* [WHAT THIS TASK INVOLVES]:
Each record is to be transcribed exactly.

Records from a dataset:

==============================

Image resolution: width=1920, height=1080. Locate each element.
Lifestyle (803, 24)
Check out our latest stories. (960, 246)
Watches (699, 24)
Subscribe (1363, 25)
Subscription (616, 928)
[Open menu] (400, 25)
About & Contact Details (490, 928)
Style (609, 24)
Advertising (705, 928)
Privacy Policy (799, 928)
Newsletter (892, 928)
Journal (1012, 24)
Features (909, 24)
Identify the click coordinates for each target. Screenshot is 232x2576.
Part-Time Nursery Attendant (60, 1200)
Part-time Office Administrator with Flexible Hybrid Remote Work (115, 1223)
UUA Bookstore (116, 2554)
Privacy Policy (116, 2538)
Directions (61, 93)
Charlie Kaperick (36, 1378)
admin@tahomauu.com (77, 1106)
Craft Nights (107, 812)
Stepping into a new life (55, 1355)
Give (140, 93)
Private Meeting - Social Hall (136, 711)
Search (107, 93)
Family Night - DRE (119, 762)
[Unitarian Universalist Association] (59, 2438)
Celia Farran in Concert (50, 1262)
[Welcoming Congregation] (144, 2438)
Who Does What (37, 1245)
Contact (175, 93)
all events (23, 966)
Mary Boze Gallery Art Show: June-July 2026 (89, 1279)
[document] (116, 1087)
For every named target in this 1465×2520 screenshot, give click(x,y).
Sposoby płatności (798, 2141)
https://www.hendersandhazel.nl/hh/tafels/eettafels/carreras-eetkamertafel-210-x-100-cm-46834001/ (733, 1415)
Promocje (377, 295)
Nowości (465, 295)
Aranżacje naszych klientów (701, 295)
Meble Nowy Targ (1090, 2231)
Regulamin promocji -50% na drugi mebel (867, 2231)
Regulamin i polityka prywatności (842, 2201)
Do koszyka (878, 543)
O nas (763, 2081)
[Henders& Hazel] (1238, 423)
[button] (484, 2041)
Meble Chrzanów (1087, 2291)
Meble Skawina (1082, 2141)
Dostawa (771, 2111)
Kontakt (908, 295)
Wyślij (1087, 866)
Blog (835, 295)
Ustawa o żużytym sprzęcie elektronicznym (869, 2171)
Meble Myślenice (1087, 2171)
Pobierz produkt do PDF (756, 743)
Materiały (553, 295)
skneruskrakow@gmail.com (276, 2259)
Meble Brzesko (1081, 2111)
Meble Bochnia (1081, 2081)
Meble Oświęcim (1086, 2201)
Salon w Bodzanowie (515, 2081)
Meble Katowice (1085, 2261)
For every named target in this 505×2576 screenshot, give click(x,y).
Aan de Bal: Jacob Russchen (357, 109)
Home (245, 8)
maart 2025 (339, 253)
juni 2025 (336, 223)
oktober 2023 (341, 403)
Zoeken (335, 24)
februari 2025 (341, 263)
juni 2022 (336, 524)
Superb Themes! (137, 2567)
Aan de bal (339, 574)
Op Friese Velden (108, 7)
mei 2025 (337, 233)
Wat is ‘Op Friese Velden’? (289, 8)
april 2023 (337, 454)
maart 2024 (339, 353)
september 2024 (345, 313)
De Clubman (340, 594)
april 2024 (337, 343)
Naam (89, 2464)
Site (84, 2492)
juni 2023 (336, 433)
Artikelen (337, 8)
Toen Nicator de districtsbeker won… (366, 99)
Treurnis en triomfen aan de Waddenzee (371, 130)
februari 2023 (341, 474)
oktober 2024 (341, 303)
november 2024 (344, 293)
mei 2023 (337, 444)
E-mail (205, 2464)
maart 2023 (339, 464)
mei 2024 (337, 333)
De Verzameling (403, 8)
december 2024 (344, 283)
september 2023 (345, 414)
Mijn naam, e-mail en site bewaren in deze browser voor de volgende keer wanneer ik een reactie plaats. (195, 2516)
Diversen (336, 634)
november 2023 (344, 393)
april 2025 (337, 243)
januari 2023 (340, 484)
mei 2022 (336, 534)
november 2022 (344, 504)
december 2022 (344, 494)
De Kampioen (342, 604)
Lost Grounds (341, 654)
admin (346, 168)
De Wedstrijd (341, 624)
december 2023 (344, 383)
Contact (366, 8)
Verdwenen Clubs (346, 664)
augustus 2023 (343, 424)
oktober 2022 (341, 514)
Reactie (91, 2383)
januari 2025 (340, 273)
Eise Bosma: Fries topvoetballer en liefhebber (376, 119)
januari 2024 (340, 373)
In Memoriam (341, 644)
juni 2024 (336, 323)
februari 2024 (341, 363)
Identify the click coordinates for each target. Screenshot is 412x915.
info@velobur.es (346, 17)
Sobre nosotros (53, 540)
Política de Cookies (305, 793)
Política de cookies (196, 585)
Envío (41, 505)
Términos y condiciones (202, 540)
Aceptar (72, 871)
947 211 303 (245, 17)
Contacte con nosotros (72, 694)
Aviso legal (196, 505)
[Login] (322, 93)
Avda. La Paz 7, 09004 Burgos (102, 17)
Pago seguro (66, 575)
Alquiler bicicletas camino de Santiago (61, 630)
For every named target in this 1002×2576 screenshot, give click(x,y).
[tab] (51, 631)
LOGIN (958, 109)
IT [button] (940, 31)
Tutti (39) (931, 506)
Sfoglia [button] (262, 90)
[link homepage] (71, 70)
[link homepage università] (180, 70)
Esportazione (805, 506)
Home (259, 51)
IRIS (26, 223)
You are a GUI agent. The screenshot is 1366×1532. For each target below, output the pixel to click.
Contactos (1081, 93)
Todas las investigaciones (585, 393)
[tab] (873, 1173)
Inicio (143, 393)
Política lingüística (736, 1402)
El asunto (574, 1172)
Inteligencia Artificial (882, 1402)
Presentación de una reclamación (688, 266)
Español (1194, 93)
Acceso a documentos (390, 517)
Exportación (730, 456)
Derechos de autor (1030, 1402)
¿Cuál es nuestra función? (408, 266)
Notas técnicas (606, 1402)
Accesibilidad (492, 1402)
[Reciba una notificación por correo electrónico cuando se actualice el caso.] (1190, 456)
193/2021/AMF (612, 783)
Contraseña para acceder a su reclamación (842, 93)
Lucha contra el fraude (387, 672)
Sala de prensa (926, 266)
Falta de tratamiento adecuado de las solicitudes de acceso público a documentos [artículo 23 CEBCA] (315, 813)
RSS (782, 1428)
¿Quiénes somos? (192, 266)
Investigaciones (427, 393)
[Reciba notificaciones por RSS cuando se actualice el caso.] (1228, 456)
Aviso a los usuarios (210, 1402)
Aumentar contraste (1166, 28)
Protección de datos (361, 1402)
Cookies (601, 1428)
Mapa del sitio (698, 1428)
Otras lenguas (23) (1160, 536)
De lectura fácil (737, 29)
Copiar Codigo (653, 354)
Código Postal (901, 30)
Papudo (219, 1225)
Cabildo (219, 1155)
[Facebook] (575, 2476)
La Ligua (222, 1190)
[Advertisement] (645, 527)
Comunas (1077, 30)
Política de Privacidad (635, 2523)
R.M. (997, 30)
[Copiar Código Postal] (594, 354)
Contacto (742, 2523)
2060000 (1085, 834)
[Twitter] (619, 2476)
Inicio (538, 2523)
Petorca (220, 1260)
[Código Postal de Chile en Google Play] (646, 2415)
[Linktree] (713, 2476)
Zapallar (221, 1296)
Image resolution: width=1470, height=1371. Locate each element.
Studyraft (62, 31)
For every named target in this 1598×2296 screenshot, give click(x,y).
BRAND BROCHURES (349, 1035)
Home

==============================

* [EXERCISE RESULT]:
Image resolution: width=1920, height=1080. Locate each element.
Lifestyle (803, 24)
Check out our latest stories. (960, 246)
Watches (699, 24)
Subscribe (1363, 25)
Subscription (616, 928)
[Open menu] (400, 25)
About & Contact Details (490, 928)
Style (609, 24)
Advertising (705, 928)
Privacy Policy (799, 928)
Newsletter (892, 928)
Journal (1012, 24)
Features (909, 24)
Identify the click coordinates for each target. Screenshot is 232x2576.
Part-Time Nursery Attendant (60, 1200)
Part-time Office Administrator with Flexible Hybrid Remote Work (115, 1223)
UUA Bookstore (116, 2554)
Privacy Policy (116, 2538)
Directions (61, 93)
Charlie Kaperick (36, 1378)
admin@tahomauu.com (77, 1106)
Craft Nights (107, 812)
Stepping into a new life (55, 1355)
Give (140, 93)
Private Meeting - Social Hall (136, 711)
Search (107, 93)
Family Night - DRE (119, 762)
[Unitarian Universalist Association] (59, 2438)
Celia Farran in Concert (50, 1262)
[Welcoming Congregation] (144, 2438)
Who Does What (37, 1245)
Contact (175, 93)
all events (23, 966)
Mary Boze Gallery Art Show: June-July 2026 (89, 1279)
[document] (116, 1087)
For every named target in this 1465×2520 screenshot, give click(x,y).
Sposoby płatności (798, 2141)
https://www.hendersandhazel.nl/hh/tafels/eettafels/carreras-eetkamertafel-210-x-100-cm-46834001/ (733, 1415)
Promocje (377, 295)
Nowości (465, 295)
Aranżacje naszych klientów (701, 295)
Meble Nowy Targ (1090, 2231)
Regulamin promocji -50% na drugi mebel (867, 2231)
Regulamin i polityka prywatności (842, 2201)
Do koszyka (878, 543)
O nas (763, 2081)
[Henders& Hazel] (1238, 423)
[button] (484, 2041)
Meble Chrzanów (1087, 2291)
Meble Skawina (1082, 2141)
Dostawa (771, 2111)
Kontakt (908, 295)
Wyślij (1087, 866)
Blog (835, 295)
Ustawa o żużytym sprzęcie elektronicznym (869, 2171)
Meble Myślenice (1087, 2171)
Pobierz produkt do PDF (756, 743)
Materiały (553, 295)
skneruskrakow@gmail.com (276, 2259)
Meble Brzesko (1081, 2111)
Meble Bochnia (1081, 2081)
Meble Oświęcim (1086, 2201)
Salon w Bodzanowie (515, 2081)
Meble Katowice (1085, 2261)
For every named target in this 505×2576 screenshot, give click(x,y).
Aan de Bal: Jacob Russchen (357, 109)
Home (245, 8)
maart 2025 (339, 253)
juni 2025 (336, 223)
oktober 2023 (341, 403)
Zoeken (335, 24)
februari 2025 (341, 263)
juni 2022 (336, 524)
Superb Themes! (137, 2567)
Aan de bal (339, 574)
Op Friese Velden (108, 7)
mei 2025 (337, 233)
Wat is ‘Op Friese Velden’? (289, 8)
april 2023 (337, 454)
maart 2024 (339, 353)
september 2024 (345, 313)
De Clubman (340, 594)
april 2024 (337, 343)
Naam (89, 2464)
Site (84, 2492)
juni 2023 (336, 433)
Artikelen (337, 8)
Toen Nicator de districtsbeker won… (366, 99)
Treurnis en triomfen aan de Waddenzee (371, 130)
februari 2023 (341, 474)
oktober 2024 (341, 303)
november 2024 (344, 293)
mei 2023 (337, 444)
E-mail (205, 2464)
maart 2023 (339, 464)
mei 2024 (337, 333)
De Verzameling (403, 8)
december 2024 (344, 283)
september 2023 (345, 414)
Mijn naam, e-mail en site bewaren in deze browser voor de volgende keer wanneer ik een reactie plaats. (195, 2516)
Diversen (336, 634)
november 2023 (344, 393)
april 2025 (337, 243)
januari 2023 (340, 484)
mei 2022 (336, 534)
november 2022 (344, 504)
december 2022 (344, 494)
De Kampioen (342, 604)
Lost Grounds (341, 654)
admin (346, 168)
De Wedstrijd (341, 624)
december 2023 (344, 383)
Contact (366, 8)
Verdwenen Clubs (346, 664)
augustus 2023 (343, 424)
oktober 2022 (341, 514)
Reactie (91, 2383)
januari 2025 (340, 273)
Eise Bosma: Fries topvoetballer en liefhebber (376, 119)
januari 2024 (340, 373)
In Memoriam (341, 644)
juni 2024 (336, 323)
februari 2024 (341, 363)
Identify the click coordinates for each target. Screenshot is 412x915.
info@velobur.es (346, 17)
Sobre nosotros (53, 540)
Política de Cookies (305, 793)
Política de cookies (196, 585)
Envío (41, 505)
Términos y condiciones (202, 540)
Aceptar (72, 871)
947 211 303 (245, 17)
Contacte con nosotros (72, 694)
Aviso legal (196, 505)
[Login] (322, 93)
Avda. La Paz 7, 09004 Burgos (102, 17)
Pago seguro (66, 575)
Alquiler bicicletas camino de Santiago (61, 630)
For every named target in this 1002×2576 screenshot, give click(x,y).
[tab] (51, 631)
LOGIN (958, 109)
IT [button] (940, 31)
Tutti (39) (931, 506)
Sfoglia [button] (262, 90)
[link homepage] (71, 70)
[link homepage università] (180, 70)
Esportazione (805, 506)
Home (259, 51)
IRIS (26, 223)
You are a GUI agent. The screenshot is 1366×1532. For each target below, output the pixel to click.
Contactos (1081, 93)
Todas las investigaciones (585, 393)
[tab] (873, 1173)
Inicio (143, 393)
Política lingüística (736, 1402)
El asunto (574, 1172)
Inteligencia Artificial (882, 1402)
Presentación de una reclamación (688, 266)
Español (1194, 93)
Acceso a documentos (390, 517)
Exportación (730, 456)
Derechos de autor (1030, 1402)
¿Cuál es nuestra función? (408, 266)
Notas técnicas (606, 1402)
Accesibilidad (492, 1402)
[Reciba una notificación por correo electrónico cuando se actualice el caso.] (1190, 456)
193/2021/AMF (612, 783)
Contraseña para acceder a su reclamación (842, 93)
Lucha contra el fraude (387, 672)
Sala de prensa (926, 266)
Falta de tratamiento adecuado de las solicitudes de acceso público a documentos [artículo 23 CEBCA] (315, 813)
RSS (782, 1428)
¿Quiénes somos? (192, 266)
Investigaciones (427, 393)
[Reciba notificaciones por RSS cuando se actualice el caso.] (1228, 456)
Aviso a los usuarios (210, 1402)
Aumentar contraste (1166, 28)
Protección de datos (361, 1402)
Cookies (601, 1428)
Mapa del sitio (698, 1428)
Otras lenguas (23) (1160, 536)
De lectura fácil (737, 29)
Copiar Codigo (653, 354)
Código Postal (901, 30)
Papudo (219, 1225)
Cabildo (219, 1155)
[Facebook] (575, 2476)
La Ligua (222, 1190)
[Advertisement] (645, 527)
Comunas (1077, 30)
Política de Privacidad (635, 2523)
R.M. (997, 30)
[Copiar Código Postal] (594, 354)
Contacto (742, 2523)
2060000 (1085, 834)
[Twitter] (619, 2476)
Inicio (538, 2523)
Petorca (220, 1260)
[Código Postal de Chile en Google Play] (646, 2415)
[Linktree] (713, 2476)
Zapallar (221, 1296)
Image resolution: width=1470, height=1371. Locate each element.
Studyraft (62, 31)
For every named target in this 1598×2296 screenshot, give click(x,y).
BRAND BROCHURES (349, 1035)
Home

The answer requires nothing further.